Lying in her old bedroom that night, staring up at the stick-on stars that she’d put up on her ceiling years ago, Abigail kept thinking about what her father had said about her being a firecracker. The proof was right on her ceiling, where she’d spelled out her own name in the midst of the galaxy. Had she been that self-centered, or was it just confidence about her place in the world? She had had confidence for most of middle school and some of high school. She remembered being fearless, always up for a fight. That was how she and Zoe had become such good friends, despite how different they were in so many ways. Max Rafferty had spread a rumor about Zoe giving him a hand job after the seventh-grade dance, and the next day Abigail had snuck up behind Max while he was in line at the cafeteria, tugging down his pants, snagging his underwear along for the ride. She’d been friends with Zoe then, but not best friends. After that, they were inseparable.
And that wasn’t the only time she’d gotten revenge.
Freshman year of high school Abigail heard that a former friend, Kaitlyn Austin, had been going around saying that Abigail’s parents were the town perverts and that they loved to put on disgusting plays. This was after a production of Spring Awakening that had caused a brief ripple through the more conservative elements of the Boxgrove community. Kaitlyn Austin told everyone that she’d heard that the Baskins only put on the musical so that they could cast young actors to have sex with. She said that every year there were orgies at the Boxgrove Theatre, an idea so ludicrous that Abigail was initially more amused than pissed off.
But the rumors spread through their small regional high school.
It was around this time, too, that Abigail had discovered thrift store shopping, dressing one day in a poodle skirt from the 1950s, and the next in a fringed leather jacket. Kaitlyn began calling Abigail “the freak,” and it was a nickname that stuck around for at least a year. Part of her didn’t even care that much about being called a name, but it was the fact that the name had originated with Kaitlyn that stung. Abigail became consumed with the idea of getting revenge. She did, eventually, but not until senior year.

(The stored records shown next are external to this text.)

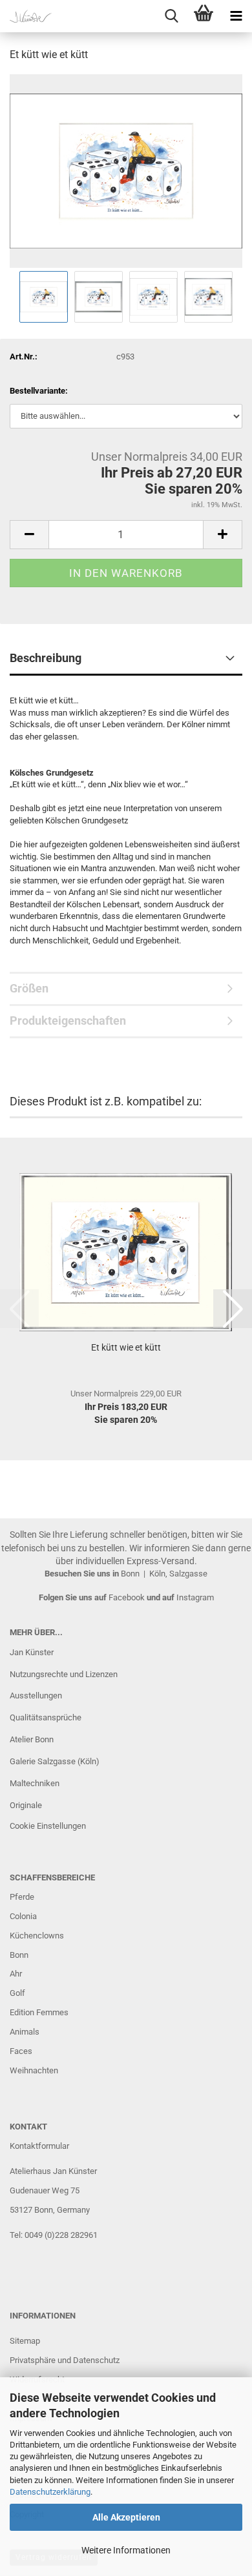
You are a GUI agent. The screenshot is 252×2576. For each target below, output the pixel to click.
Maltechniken (34, 1783)
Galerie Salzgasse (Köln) (55, 1761)
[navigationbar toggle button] (236, 16)
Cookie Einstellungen (48, 1826)
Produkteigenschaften (68, 1020)
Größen (29, 988)
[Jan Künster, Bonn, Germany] (26, 16)
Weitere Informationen (126, 2550)
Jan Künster (32, 1652)
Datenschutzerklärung (50, 2492)
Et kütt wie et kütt (126, 1347)
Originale (26, 1805)
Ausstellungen (36, 1695)
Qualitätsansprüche (45, 1717)
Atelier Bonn (32, 1739)
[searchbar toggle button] (171, 16)
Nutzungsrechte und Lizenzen (64, 1674)
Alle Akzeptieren (126, 2517)
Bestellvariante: (39, 391)
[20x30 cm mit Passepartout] (126, 170)
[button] (29, 534)
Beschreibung (45, 658)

Knowing that Kaitlyn and her family were away for the Columbus Day weekend, she’d walked across town just before midnight and broken into their house through a window they’d left open. She’d gone straight to Kaitlyn’s room and searched it, stealing a stack of her diaries. On the way out, she’d slashed all the tires on Kaitlyn’s Subaru. She could still remember the feel of the knife puncturing the rubber, the hiss of air as the tires slumped.
That night, she’d felt sickened with herself but a little elated.